Article:
- - - - -

Re: [PATCH 2/2] nfsd: return ENOSPC if unable to allocate a session slot

Chuck Lever <chucklever@xxxxxxxxx> · Mon, 25 Jun 2018 11:39:15 -0400

> On Jun 24, 2018, at 9:56 AM, Trond Myklebust <trondmy@xxxxxxxxxxxxxxx> wrote:
> 
> On Sat, 2018-06-23 at 15:00 -0400, Chuck Lever wrote:
>>> On Jun 22, 2018, at 6:31 PM, Trond Myklebust <trondmy@hammerspace.c
>>> om> wrote:
>>> 
>>> On Fri, 2018-06-22 at 17:49 -0400, Chuck Lever wrote:
>>>> Hi Bruce-
>>>> 
>>>> 
>>>>> On Jun 22, 2018, at 1:54 PM, J. Bruce Fields <bfields@fieldses.
>>>>> org>
>>>>> wrote:
>>>>> 
>>>>> On Thu, Jun 21, 2018 at 04:35:33PM +0000, Manjunath Patil
>>>>> wrote:
>>>>>> Presently nfserr_jukebox is being returned by nfsd for
>>>>>> create_session
>>>>>> request if server is unable to allocate a session slot. This
>>>>>> may
>>>>>> be
>>>>>> treated as NFS4ERR_DELAY by the clients and which may
>>>>>> continue to
>>>>>> re-try
>>>>>> create_session in loop leading NFSv4.1+ mounts in hung state.
>>>>>> nfsd
>>>>>> should return nfserr_nospc in this case as per
>>>>>> rfc5661(section-
>>>>>> 18.36.4
>>>>>> subpoint 4. Session creation).
>>>>> 
>>>>> I don't think the spec actually gives us an error that we can
>>>>> use
>>>>> to say
>>>>> a CREATE_SESSION failed permanently for lack of resources.
>>>> 
>>>> The current situation is that the server replies NFS4ERR_DELAY,
>>>> and the client retries indefinitely. The goal is to let the
>>>> client choose whether it wants to try the CREATE_SESSION again,
>>>> try a different NFS version, or fail the mount request.
>>>> 
>>>> Bill and I both looked at this section of RFC 5661. It seems to
>>>> us that the use of NFS4ERR_NOSPC is appropriate and unambiguous
>>>> in this situation, and it is an allowed status for the
>>>> CREATE_SESSION operation. NFS4ERR_DELAY OTOH is not helpful.

- - - - -

Written problem:
Which error codes are named in the NFS patch thread? List each distinct one once, in the order it first appears. The lines that follow have nothing to do with the patch discussion.

Provided material:

- - - - -

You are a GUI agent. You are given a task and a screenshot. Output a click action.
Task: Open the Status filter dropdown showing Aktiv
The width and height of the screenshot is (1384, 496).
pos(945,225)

- - - - -

Correct response:
ENOSPC
nfserr_jukebox
NFS4ERR_DELAY
nfserr_nospc
NFS4ERR_NOSPC